Ik ga niks anders doen dan ik in het afgelopen jaar heb gedaan - Mariëlle Paul, staatssecretaris Onderwijs
In het regeerprogramma legt de overheid de verantwoordelijkheid voor het gebruik van bewezen effectieve methoden nu in de handen van de leraren en gaat daar verder geen consequenties aan verbinden of regels voor opstellen.
De passages over de politieke neutraliteit van lesmethoden in het hoofdlijnenakkoord en het regeerprogramma verschillen niet veel van elkaar. Als de overheid politieke neutraliteit van schoolboeken wil afdwingen, komt ze op een glibberig pad en treedt ze in de vrijheid en bevoegdheid van scholen. Politieke neutraliteit is ook een lastige, omdat uiteindelijk iedereen werkt en leeft vanuit een eigen wereldbeschouwing. Onderwijs is altijd normerend. En Nederland heeft juist een ingenieus systeem ingericht waarin scholen mogen werken vanuit hun eigen identiteit en wereldbeschouwing. Waarschijnlijk zal er op dit punt niet veel wijzigen ten opzichte van de huidige situatie, waarin scholen zelf hun methodes kiezen.
Seksuele vorming
Gevoelig liggen ook de kerndoelen over relationele en seksuele voorlichting. In het hoofdlijnenakkoord staat dat die ,neutraal en beter toegesneden op de leeftijd van leerlingen, in het bijzonder in het basisonderwijs” moeten zijn. De achtergrond van deze passage is het gedoe dat ontstond na de expliciete beelden en teksten over seksualiteit die kinderen voorgeschoteld kregen als scholen kozen voor de lessenreeks ”Lentekriebels” van de Rutgersstichting.

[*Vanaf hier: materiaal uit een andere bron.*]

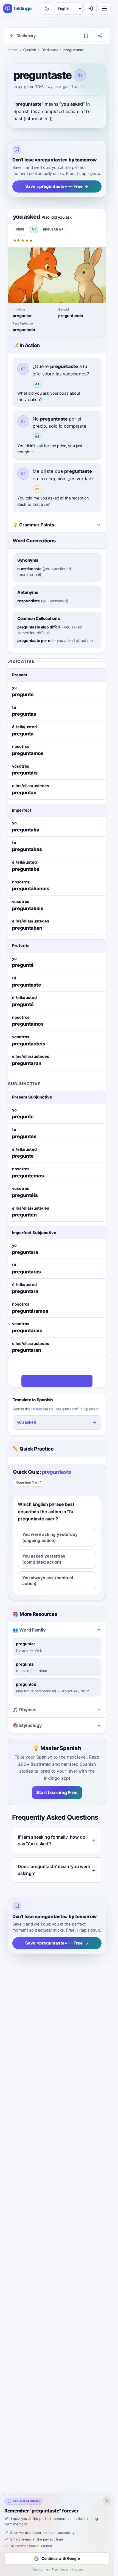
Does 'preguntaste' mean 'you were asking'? (54, 1870)
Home (13, 50)
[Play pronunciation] (80, 75)
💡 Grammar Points (33, 525)
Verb (20, 229)
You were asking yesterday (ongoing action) (50, 1537)
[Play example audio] (23, 369)
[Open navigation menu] (105, 8)
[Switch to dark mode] (47, 8)
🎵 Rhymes (24, 1709)
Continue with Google (60, 2558)
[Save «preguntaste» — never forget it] (86, 36)
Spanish (29, 50)
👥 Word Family (29, 1630)
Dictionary (49, 50)
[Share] (100, 36)
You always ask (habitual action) (47, 1580)
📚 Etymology (27, 1725)
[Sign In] (91, 8)
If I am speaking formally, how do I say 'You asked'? (53, 1840)
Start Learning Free (57, 1792)
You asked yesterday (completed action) (43, 1558)
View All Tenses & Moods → (53, 1380)
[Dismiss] (106, 2500)
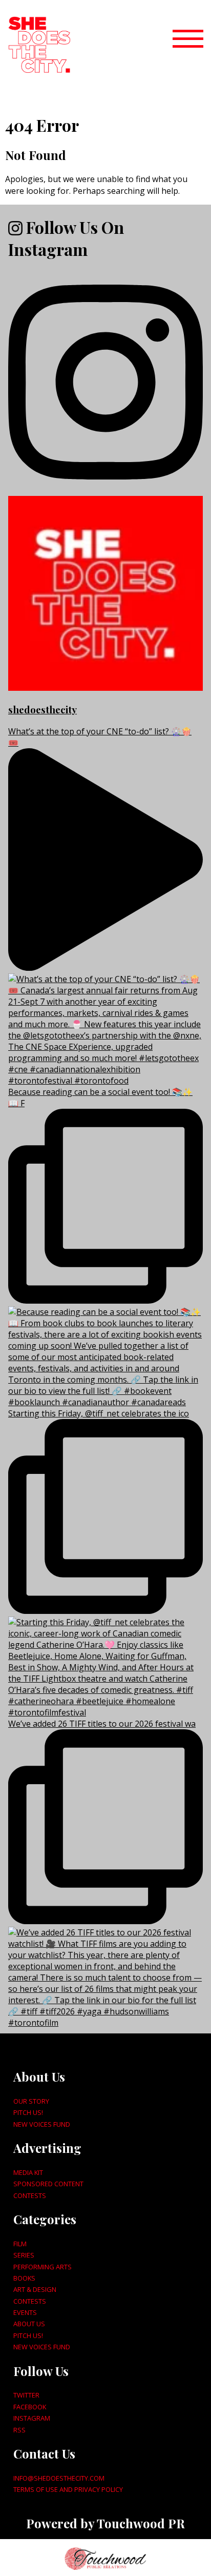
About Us (29, 2323)
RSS (19, 2429)
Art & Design (34, 2289)
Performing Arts (42, 2266)
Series (23, 2255)
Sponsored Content (48, 2183)
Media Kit (28, 2172)
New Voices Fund (41, 2124)
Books (24, 2278)
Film (20, 2243)
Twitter (26, 2395)
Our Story (31, 2101)
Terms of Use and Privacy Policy (68, 2489)
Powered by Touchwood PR (105, 2523)
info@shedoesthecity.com (58, 2478)
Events (25, 2312)
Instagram (31, 2418)
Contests (29, 2195)
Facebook (29, 2406)
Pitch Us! (28, 2112)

In het regeerprogramma staat: ,Daarnaast zetten we in op neutrale en leeftijdsadequate doelen in zowel het basis- als het voortgezet onderwijs, bijvoorbeeld waar het gaat om relationele en seksuele vorming.” Het belangrijkste verschil is dat de regering ook voor leerlingen in het voortgezet onderwijs kerndoelen wil formuleren die passen bij de leeftijd. Dat is een uitbreiding. In eerste instantie gold de aanscherping alleen voor het basisonderwijs.
Of deze passage ook daadwerkelijk zal leiden tot verandering in de praktijk, is nog maar de vraag. Staatssecretaris Paul heeft net voor de zomervakantie, tijdens een hoorzitting in de Tweede Kamer waarin Kamerleden van de nieuwe bewindslieden de nieren mochten proeven, gezegd dat er wat haar betreft op dit punt geen beleidswijziging op stapel staat.
GroenLinks-PvdA en D66 waren namelijk ontstemd over de genoemde passage in het hoofdlijnenakkoord. Paul stelde: ,Ik ga niks anders doen dan ik in het afgelopen jaar heb gedaan.’’ Dat was heldere taal. Maar de opstellers van deze passage, de onderhandelaars van PVV, VVD, NSC en BBB, hadden er iets anders mee voor ogen. Die vinden namelijk dat er wél een beleidswijziging moet komen. Als de onderhandelaars op dit punt voet bij stuk willen houden, zullen ze Paul op het matje moeten roepen en haar duidelijk moeten maken dat het juist níét de bedoeling was om alles bij het oude te laten.